Depuis l’adhésion de la France à la convention de l’OCDE en 2000, seulement 33 procédures ont été initiées et cinq condamnations prononcées. Comme nous le rappelions dans notre propre rapport de suivi de la Convention publié en septembre dernier, ces chiffres sont faibles : non seulement par rapport au poids économique de la France et à l’exposition de ses entreprises au risque de corruption transnationale, mais aussi si on le compare au nombre d’affaires en cours dans d’autres pays tels que les Etats-Unis (275) ou l’Allemagne (176).

La question de l’indépendance du parquet

L’OCDE arrive à la même conclusion que nous avions formulée dans notre rapport : le manque d’indépendance des procureurs vis-à-vis du pouvoir exécutif pose problème et peut, dans certains cas, bloquer le déclenchement des poursuites en matière de corruption d’agents publics étrangers. L’OCDE a recensé 38 affaires qui n’ont « même pas donné lieu à l’ouverture d’une enquête préliminaire » alors que des sociétés françaises étaient citées.

Le manque de moyens procéduraux et humains

Lorsque des poursuites sont engagées, le manque de moyens peut également poser problème. Le droit est jugé trop restrictif : pour sanctionner, il faut prouver l’existence d’un « pacte de corruption » entre le corrupteur et le corrompu. L’exigence de réciprocité d’incrimination, c’est-à-dire le fait que le délit soit « puni par la législation du pays où il a été commis », restreint également le nombre de procédures. En outre, la mise en œuvre des dispositions législatives encadrant le secret défense fait parfois obstacle aux enquêtes et aux poursuites.

Le manque de moyens des enquêteurs spécialisés est également de plus en plus criant. L’OCDE recommande notamment – nous aussi d’ailleurs – le renforcement des moyens de la Brigade centrale de lutte contre la corruption.

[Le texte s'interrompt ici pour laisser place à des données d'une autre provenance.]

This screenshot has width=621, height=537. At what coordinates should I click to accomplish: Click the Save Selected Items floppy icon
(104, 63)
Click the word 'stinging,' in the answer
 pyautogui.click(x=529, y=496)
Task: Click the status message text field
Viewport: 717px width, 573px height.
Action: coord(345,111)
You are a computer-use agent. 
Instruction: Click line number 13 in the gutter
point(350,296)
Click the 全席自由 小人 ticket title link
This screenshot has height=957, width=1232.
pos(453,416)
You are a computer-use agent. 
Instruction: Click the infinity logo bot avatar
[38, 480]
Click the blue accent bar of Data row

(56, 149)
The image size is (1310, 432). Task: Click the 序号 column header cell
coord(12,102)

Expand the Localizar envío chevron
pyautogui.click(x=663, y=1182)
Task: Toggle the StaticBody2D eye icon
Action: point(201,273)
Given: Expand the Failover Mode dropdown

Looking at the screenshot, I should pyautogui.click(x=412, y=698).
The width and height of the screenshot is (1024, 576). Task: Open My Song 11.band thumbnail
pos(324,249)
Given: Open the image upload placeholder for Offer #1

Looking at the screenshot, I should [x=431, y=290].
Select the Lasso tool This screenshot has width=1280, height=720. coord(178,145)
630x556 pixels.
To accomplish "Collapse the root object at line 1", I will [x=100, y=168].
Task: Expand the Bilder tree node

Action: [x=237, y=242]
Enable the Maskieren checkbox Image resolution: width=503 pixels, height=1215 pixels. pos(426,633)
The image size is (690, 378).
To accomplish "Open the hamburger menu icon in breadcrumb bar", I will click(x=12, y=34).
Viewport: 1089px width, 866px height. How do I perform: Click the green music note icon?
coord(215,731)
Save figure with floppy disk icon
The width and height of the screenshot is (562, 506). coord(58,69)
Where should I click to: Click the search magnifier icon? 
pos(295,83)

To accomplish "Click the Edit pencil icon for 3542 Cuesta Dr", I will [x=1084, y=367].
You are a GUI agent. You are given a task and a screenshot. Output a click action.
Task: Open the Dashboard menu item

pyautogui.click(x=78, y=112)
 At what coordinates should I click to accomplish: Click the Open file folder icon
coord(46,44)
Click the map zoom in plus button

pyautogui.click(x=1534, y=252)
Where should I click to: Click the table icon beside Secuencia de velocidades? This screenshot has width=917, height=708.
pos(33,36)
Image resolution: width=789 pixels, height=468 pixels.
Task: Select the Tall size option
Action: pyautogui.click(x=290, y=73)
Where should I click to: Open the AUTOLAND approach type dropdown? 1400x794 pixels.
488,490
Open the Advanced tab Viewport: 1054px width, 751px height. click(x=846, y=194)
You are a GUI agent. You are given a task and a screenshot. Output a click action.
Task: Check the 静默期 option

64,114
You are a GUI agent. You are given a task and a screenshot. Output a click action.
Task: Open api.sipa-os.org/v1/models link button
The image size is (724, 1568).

Des sanctions peu dissuasives

Ainsi que nous le proposons, le groupe de travail de l’OCDE suggère de rehausser le plafond des amendes maximales pour des faits de corruption. À l’heure actuelle, l’amende maximale pouvant être prononcée à l’encontre d’une entreprise est de 750 000 euros. Rappelons que la multinationale française Safran a récemment été reconnue coupable de corruption d’agents publics étrangers et condamnée en France à 500 000 euros d’amende. Ce montant parait faible au regard de la valeur du contrat remporté (214 millions de dollars). Cette amende n’est donc ni dissuasive, ni proportionnée.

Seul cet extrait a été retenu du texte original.